Feeling Bad Can Be Good
No one likes to feel bad. Whether it’s guilt, shame, or sadness, we’d all rather avoid them. Society tells us there’s no reason to ever experience such things, since no individual has the right to impose their standards or morality on us. They’d like us to believe that nothing good can come from them. But that’s not entirely true.
The Corinthian church started out well but slipped back into old sinful ways. Paul wrote a lovingly harsh but honest letter that spelled out many things they were doing wrong. They obviously weren’t thrilled about. After all, no one likes to be called out on wrong thinking or bad behavior. Yet this is what the apostle wrote in his second recorded letter to this church: As it is, I rejoice, not because you were grieved, but because you were grieved into repenting. For you felt a godly grief, so that you suffered no loss through us (II Cor 7:9 ESV).

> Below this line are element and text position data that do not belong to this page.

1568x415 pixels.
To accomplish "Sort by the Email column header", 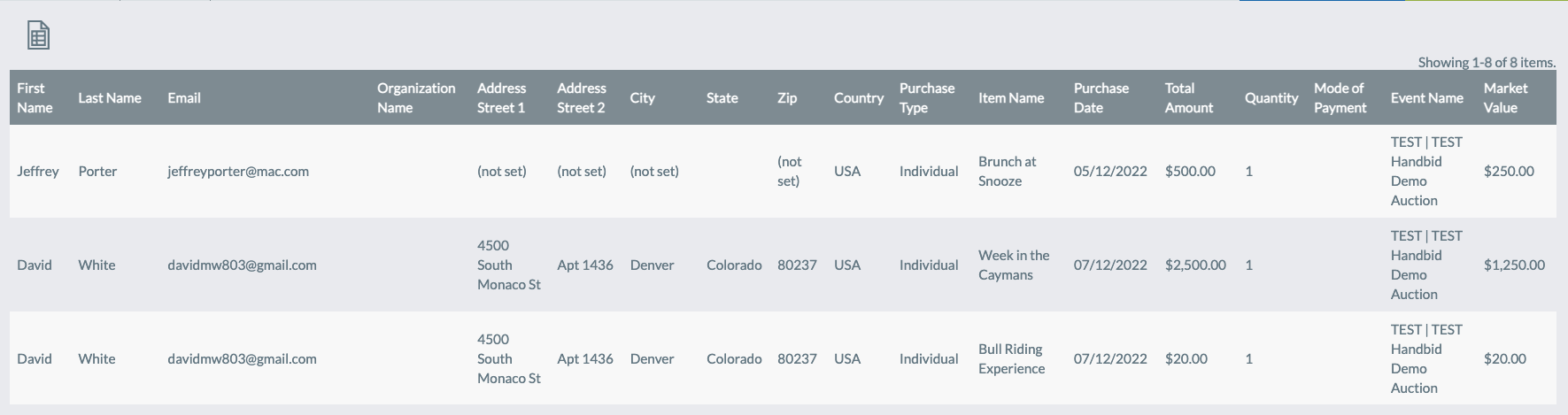I will tap(184, 97).
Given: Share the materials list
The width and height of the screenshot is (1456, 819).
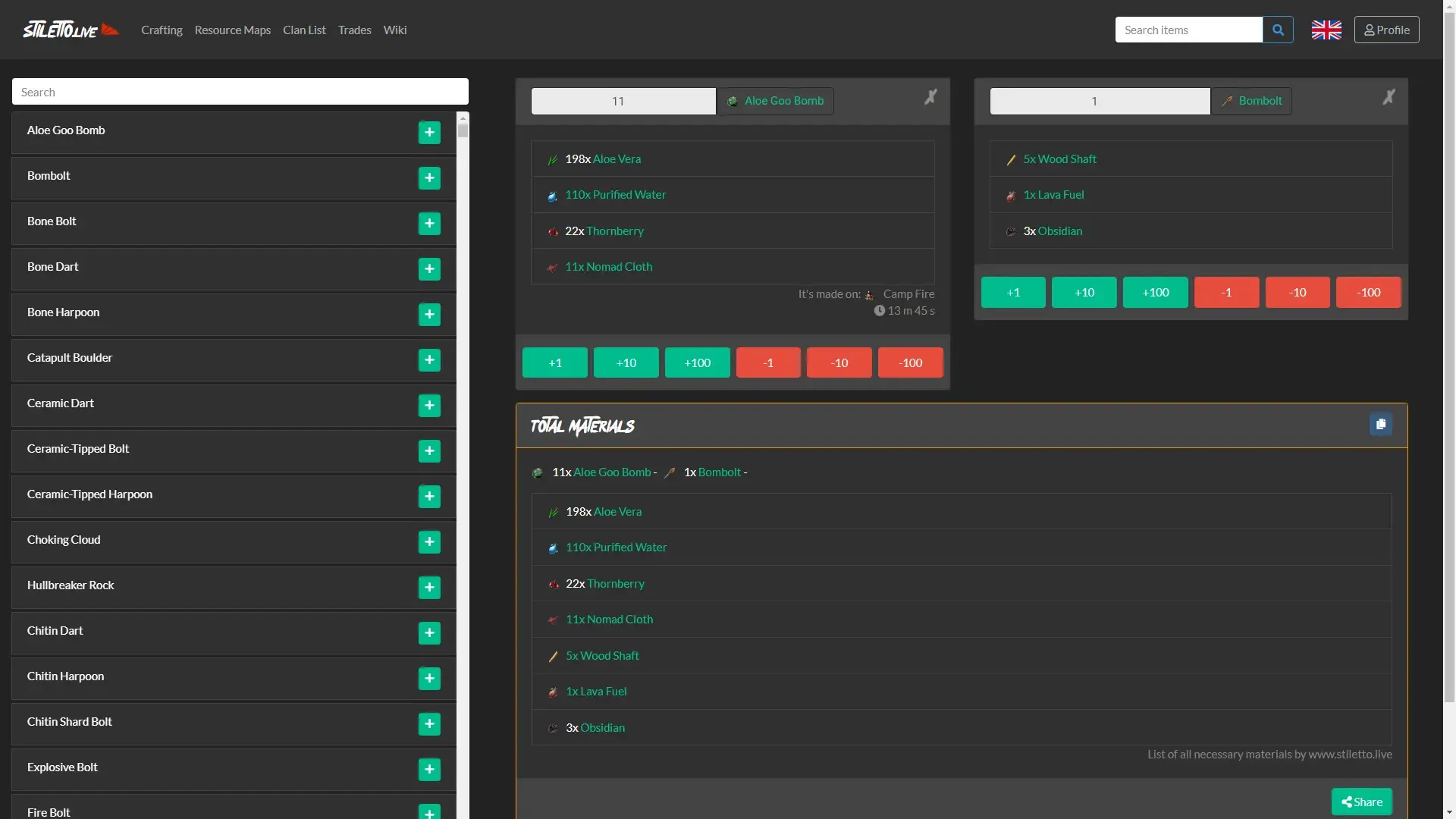Looking at the screenshot, I should point(1361,802).
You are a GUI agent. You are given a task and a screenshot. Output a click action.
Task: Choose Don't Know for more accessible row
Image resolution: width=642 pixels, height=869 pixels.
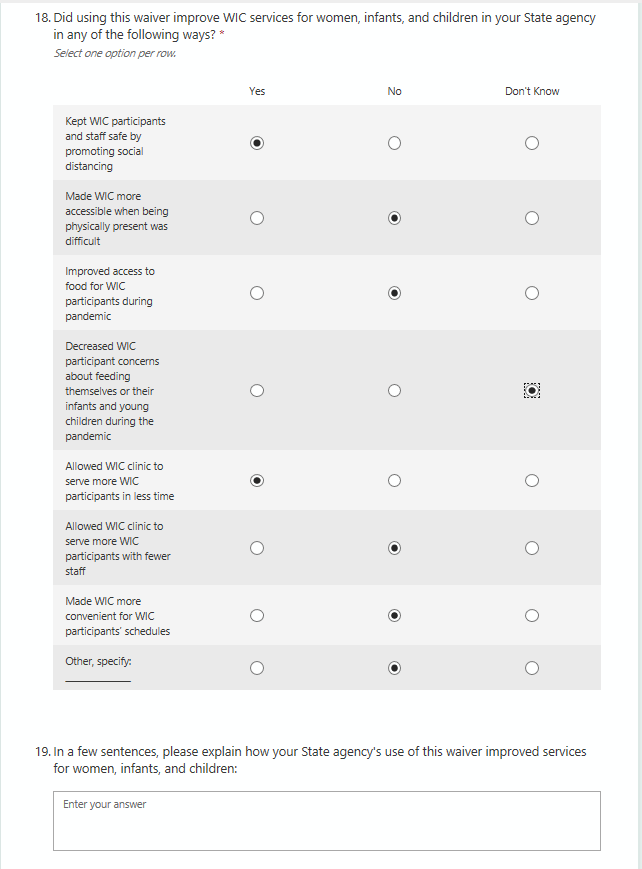tap(532, 218)
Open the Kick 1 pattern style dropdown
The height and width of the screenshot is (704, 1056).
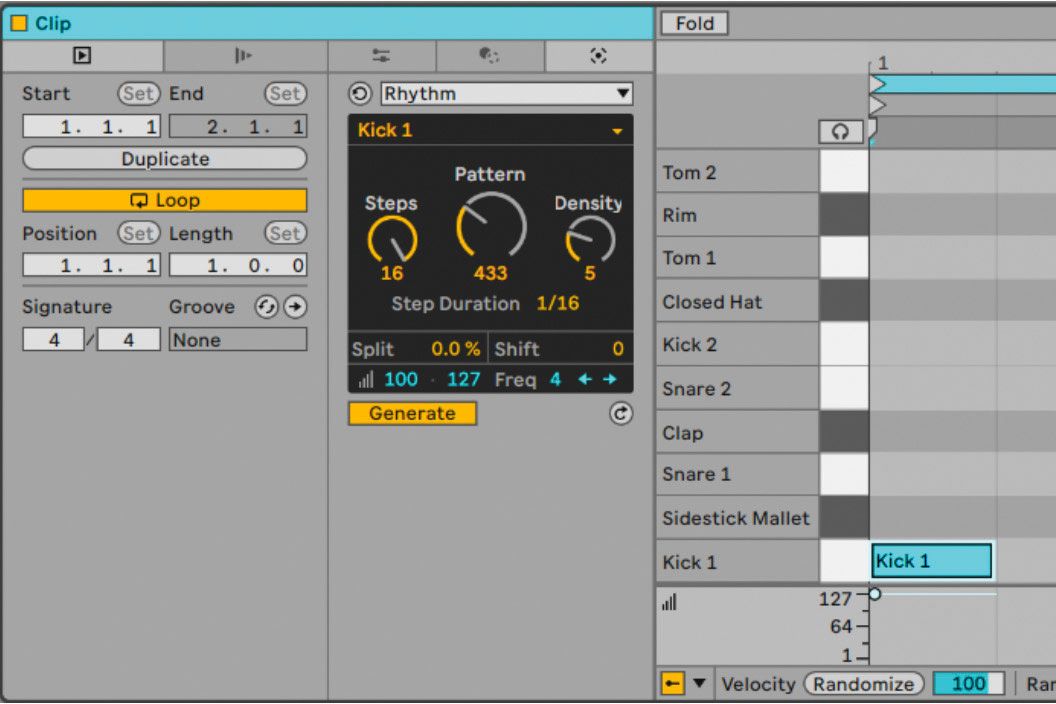click(617, 129)
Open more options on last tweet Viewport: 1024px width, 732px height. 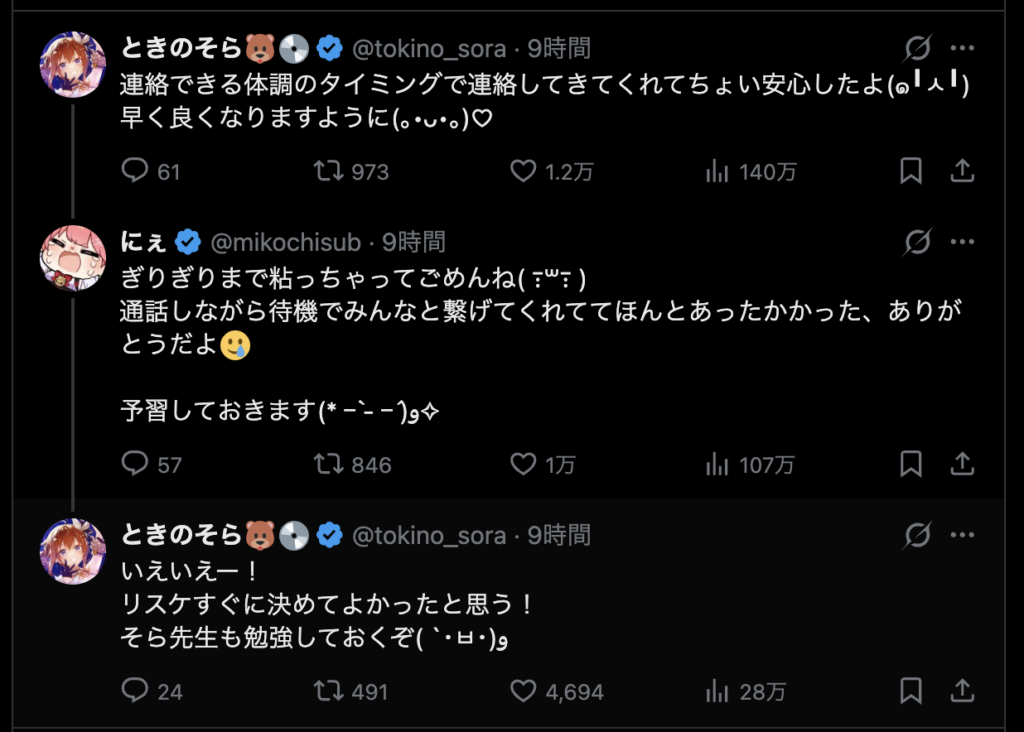[x=962, y=536]
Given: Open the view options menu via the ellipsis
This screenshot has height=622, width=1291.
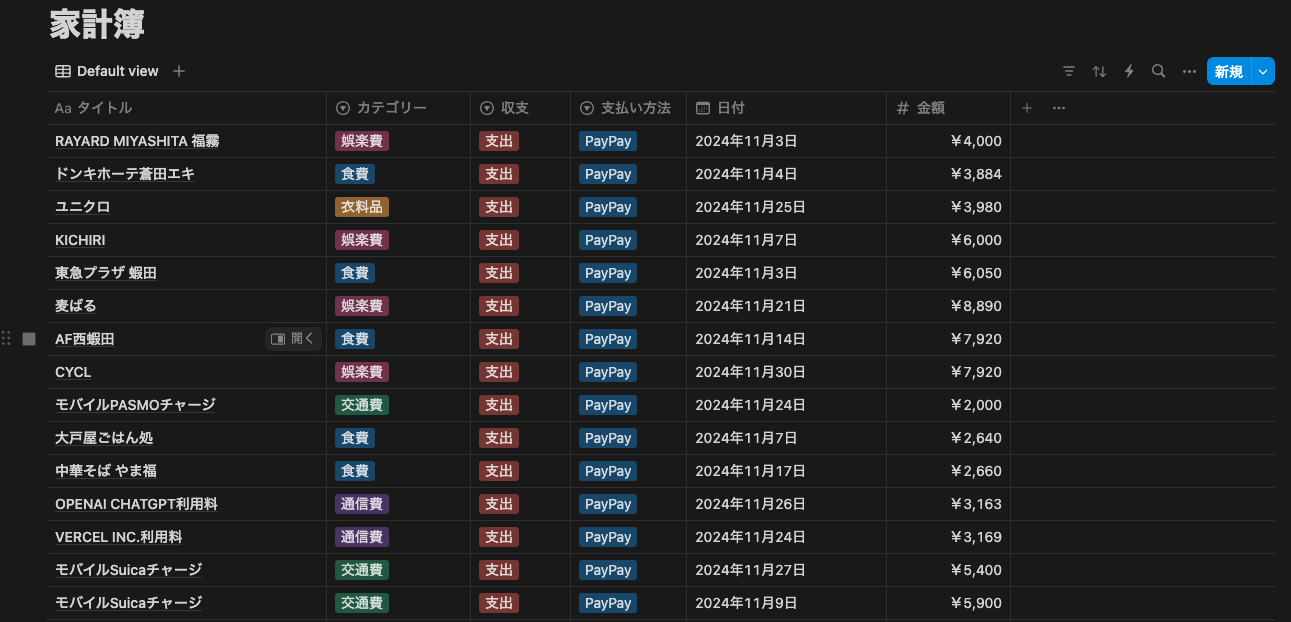Looking at the screenshot, I should (x=1189, y=71).
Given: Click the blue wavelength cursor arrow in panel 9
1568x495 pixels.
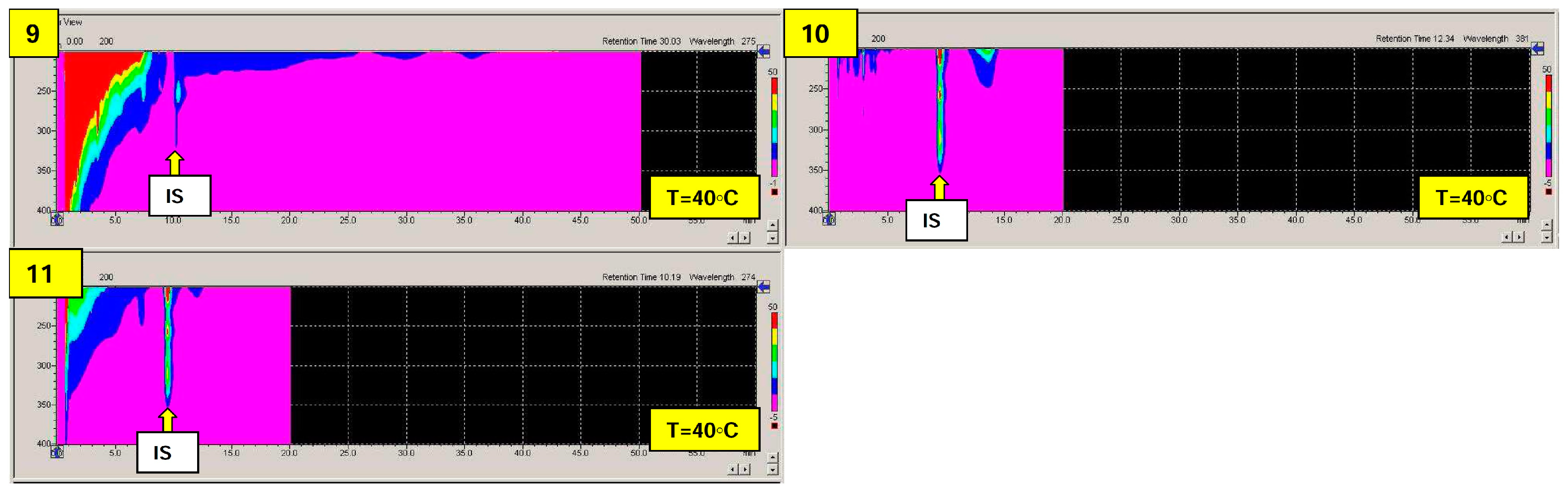Looking at the screenshot, I should [764, 51].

What is he saying? If I may paraphrase: I’m glad my letter made you sad, because that’s what led you to turn from your sin and back to God, which kept you from larger consequences of your wrong doing. Have you ever experienced that? A friend saw you somewhere you shouldn’t have been and spoke to you about it. You felt guilty. But it caused you to confess it to the Lord, receive His forgiveness, and go on from there with a clear conscience. And you were intentional about not going there again which protected you from becoming entangled in sin.
Maybe it wasn’t a place but rather an attitude, activity, or habit that was brought to your attention. Although we won’t enjoy it, the inescapable truth is we sometimes need to feel bad so we can get to the good.
Just something I’m trying to wrap my head around along the way.